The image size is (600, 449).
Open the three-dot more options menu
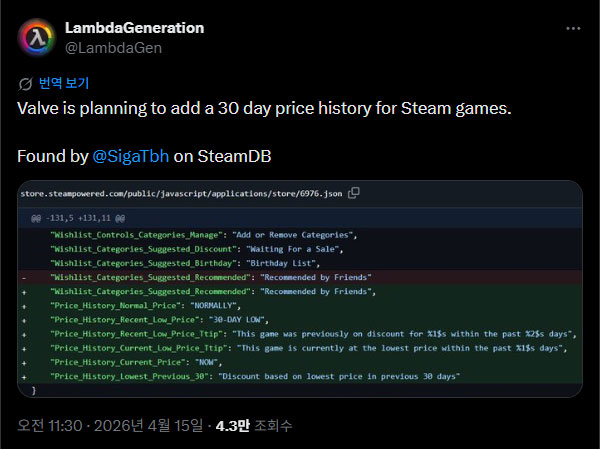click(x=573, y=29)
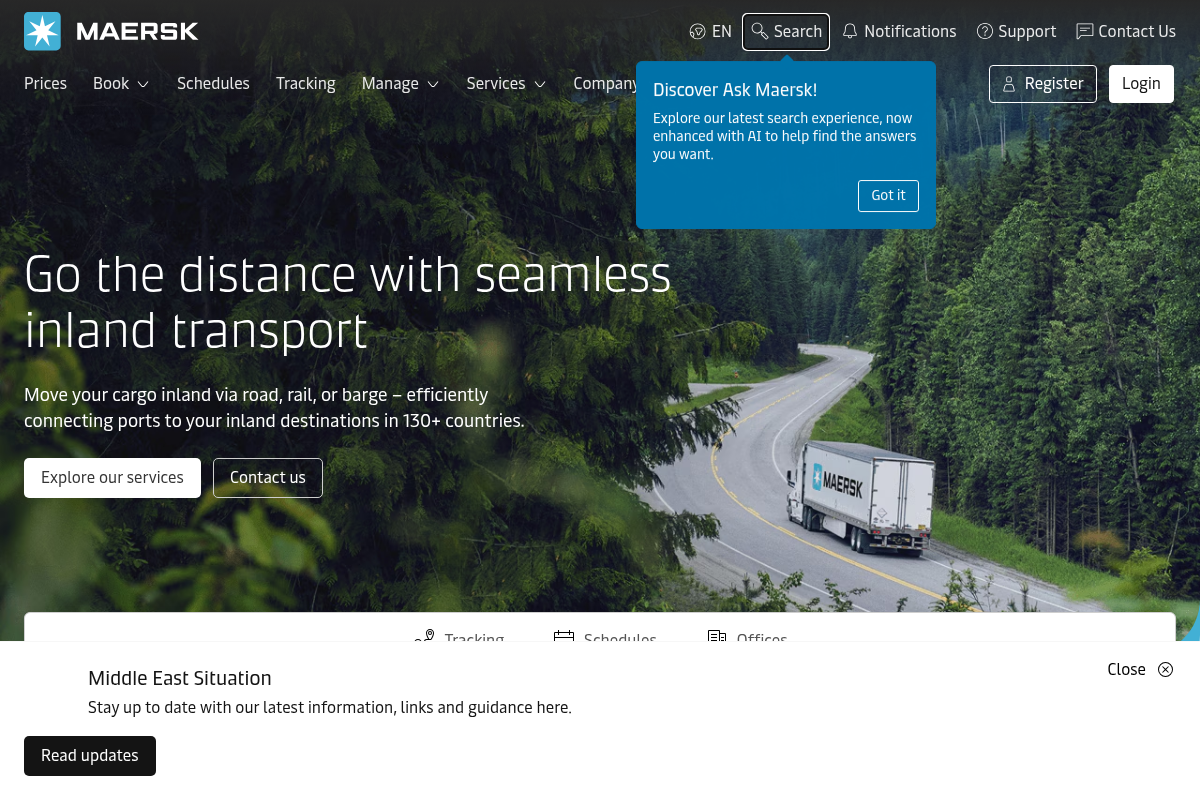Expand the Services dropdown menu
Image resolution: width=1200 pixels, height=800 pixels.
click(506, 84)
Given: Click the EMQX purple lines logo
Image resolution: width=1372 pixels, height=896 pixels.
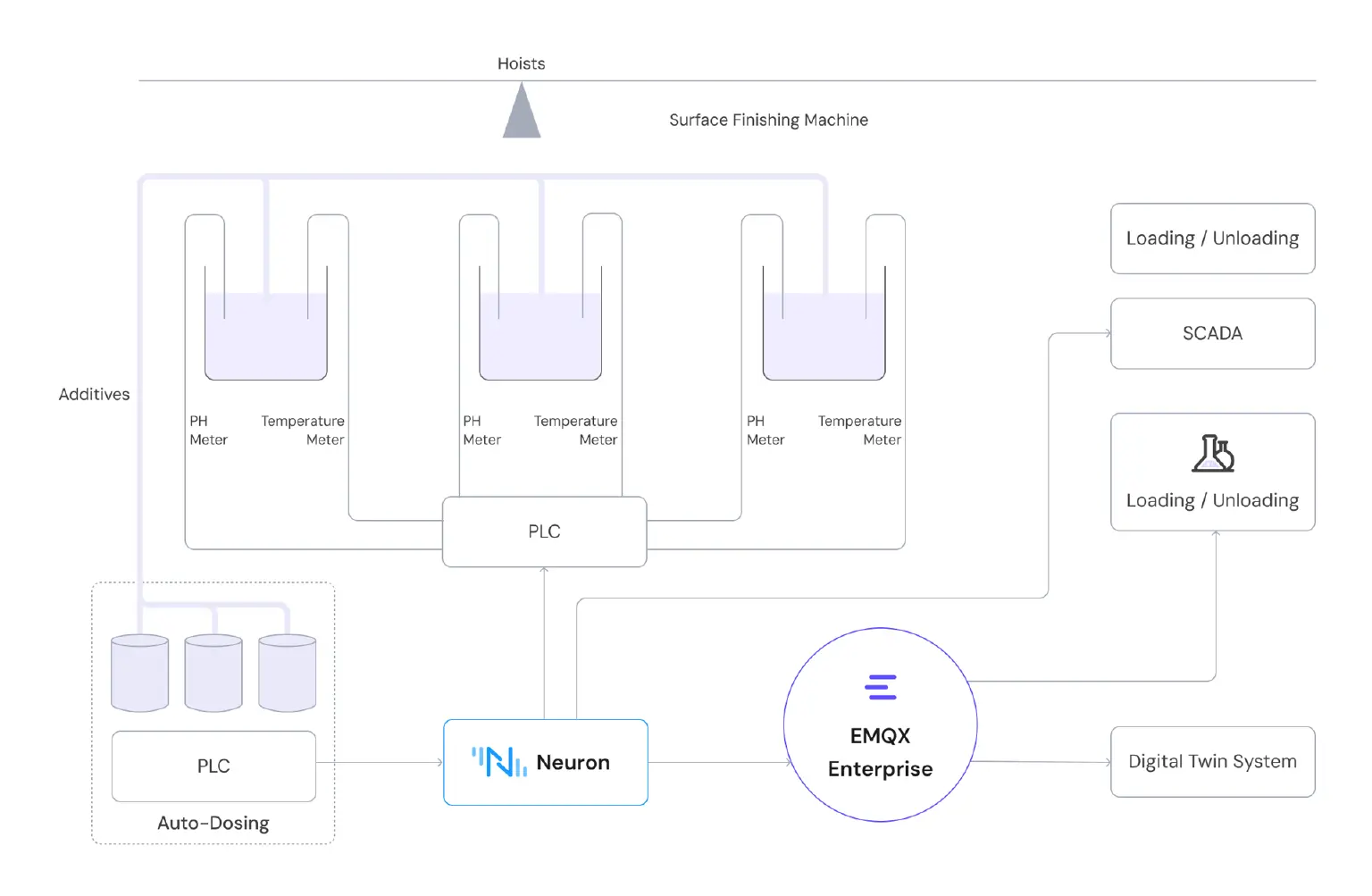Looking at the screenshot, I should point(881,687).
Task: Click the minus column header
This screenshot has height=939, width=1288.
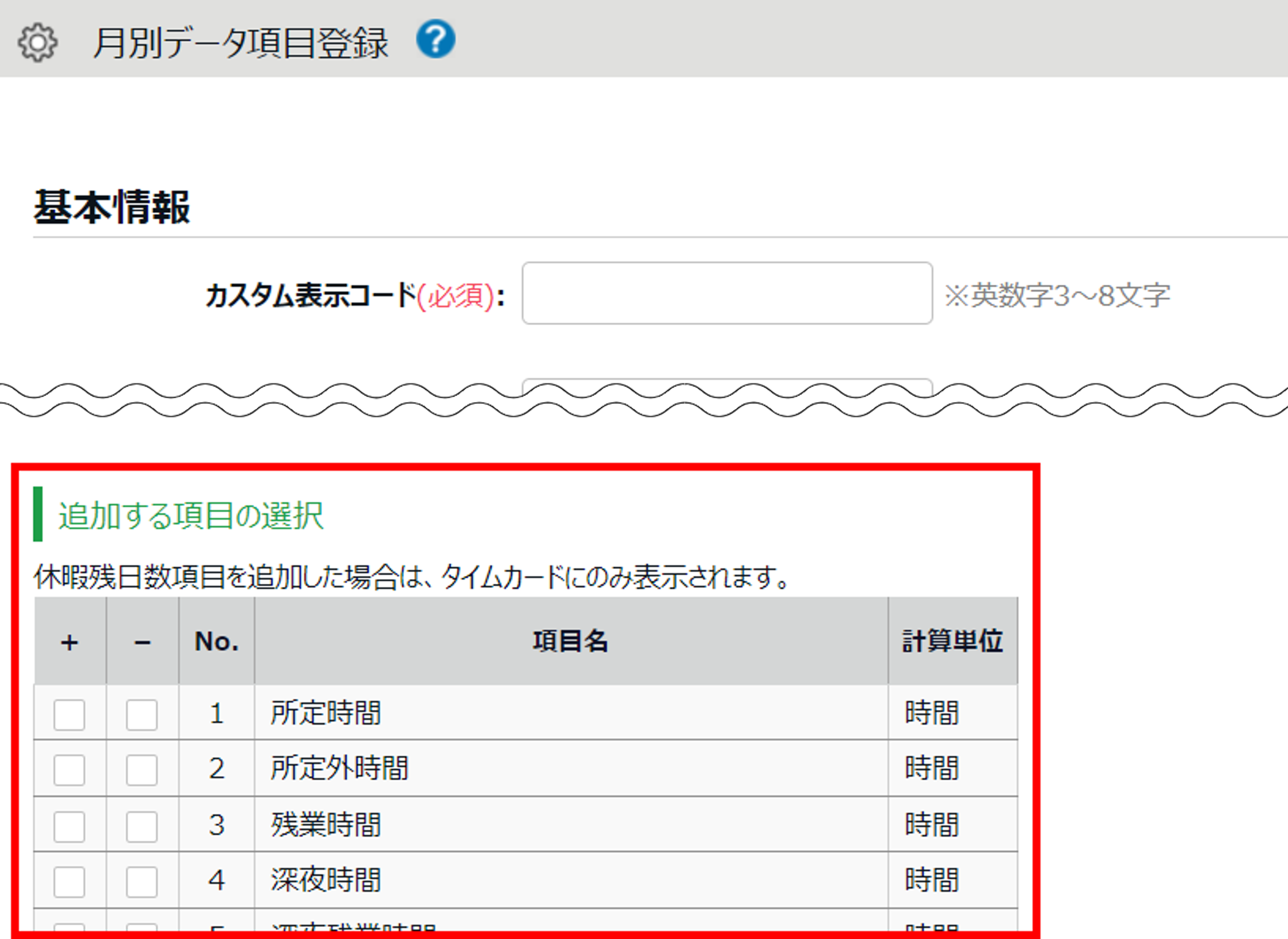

· · · · ·

### WORK TO DO
Put the rows above into a Markdown table with two columns, Number and Line, giving each line its own numbered row and skipping blank lines. Leave the pictures out.

### WRITTEN SOLUTION
| Number | Line |
|---|---|
| 1 | The image size is (600, 449). |
| 2 | Open the three-dot more options menu |
| 3 | click(x=573, y=29) |
| 4 | Expand the Services dropdown menu |
| 5 | Image resolution: width=1200 pixels, height=800 pixels. |
| 6 | click(506, 84) |
| 7 | Given: Click the EMQX purple lines logo |
| 8 | Image resolution: width=1372 pixels, height=896 pixels. |
| 9 | Looking at the screenshot, I should point(881,687). |
| 10 | Task: Click the minus column header |
| 11 | This screenshot has height=939, width=1288. |